#### Task to complete
Look through the data below and output, unchanged, every line from the one holding "Click the CF profile avatar" through the one holding "The height and", inclusive. Skip the pictures.

#### The data
»»

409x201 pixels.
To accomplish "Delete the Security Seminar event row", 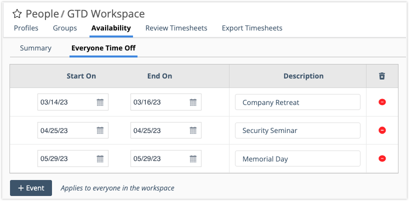I will (x=382, y=131).
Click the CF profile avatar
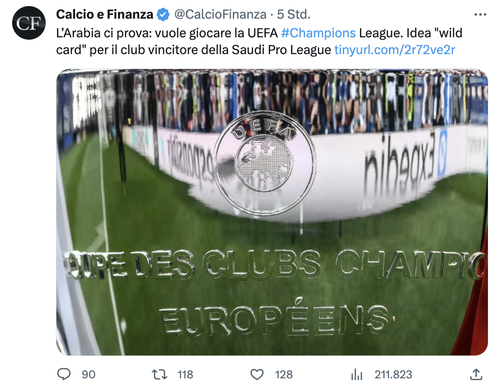Screen dimensions: 500x390 [x=29, y=23]

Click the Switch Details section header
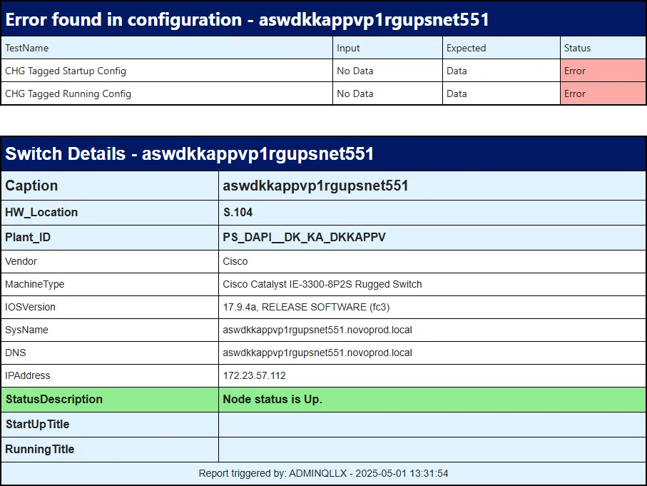pyautogui.click(x=190, y=153)
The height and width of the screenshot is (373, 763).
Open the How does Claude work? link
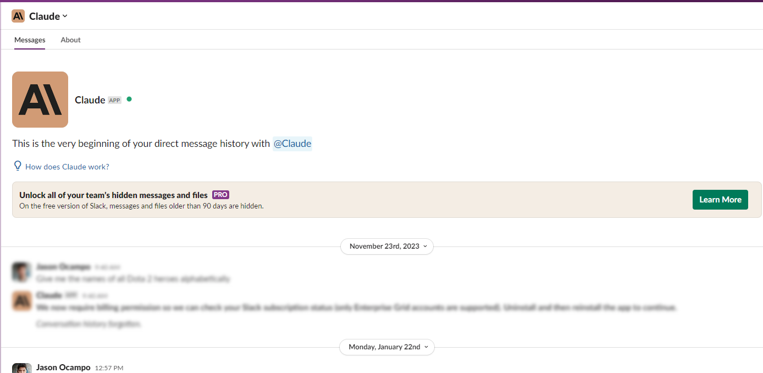click(67, 167)
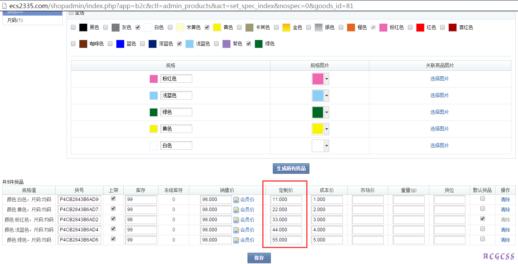
Task: Switch to the 尺码(1) tab
Action: pos(15,20)
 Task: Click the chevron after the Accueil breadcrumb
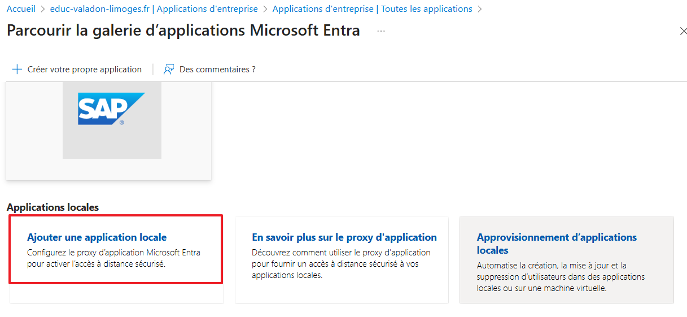pos(43,9)
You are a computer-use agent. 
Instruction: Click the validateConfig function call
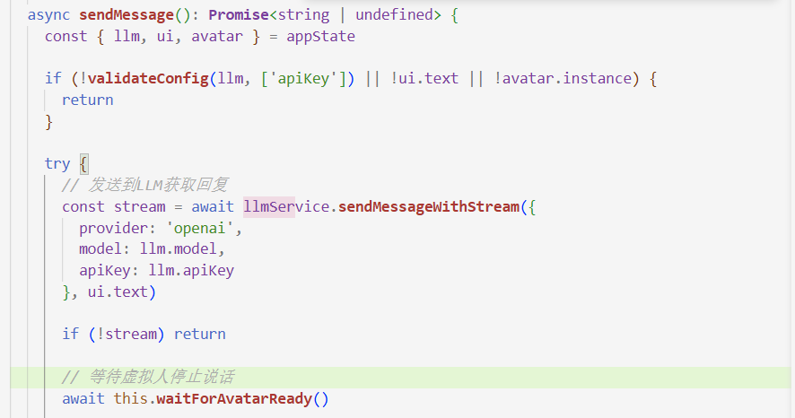coord(151,79)
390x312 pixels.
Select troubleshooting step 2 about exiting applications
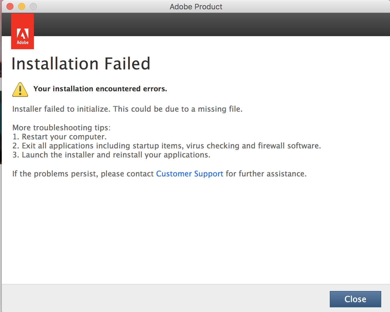[167, 146]
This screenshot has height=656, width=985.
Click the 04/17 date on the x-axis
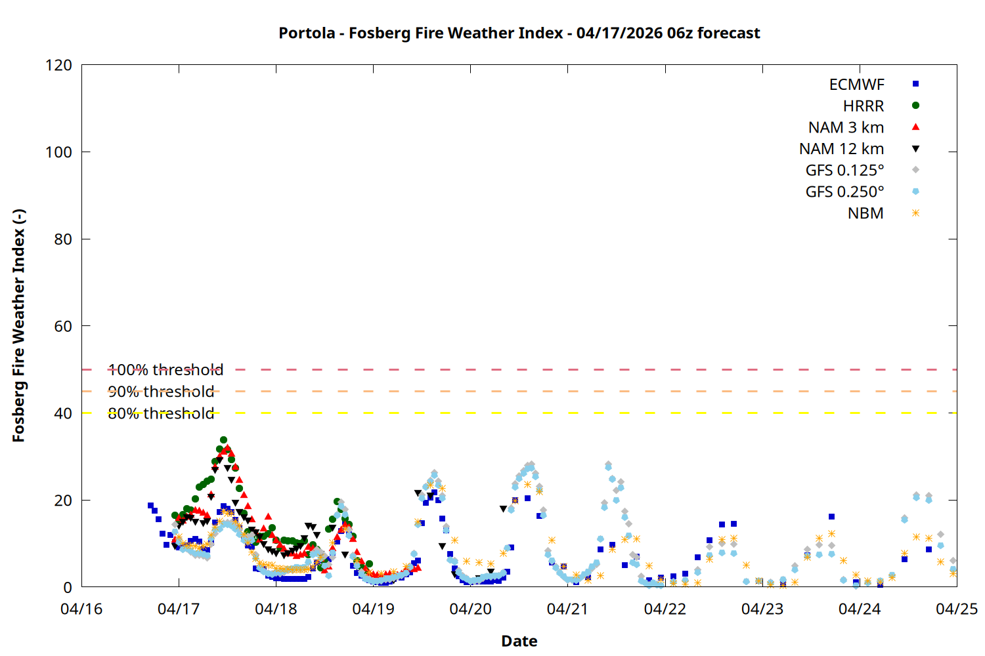point(179,609)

««

#### Solution
Click the CF profile avatar
Screen dimensions: 500x390 [x=29, y=23]

Click the Switch Details section header
pyautogui.click(x=190, y=153)
The height and width of the screenshot is (373, 763).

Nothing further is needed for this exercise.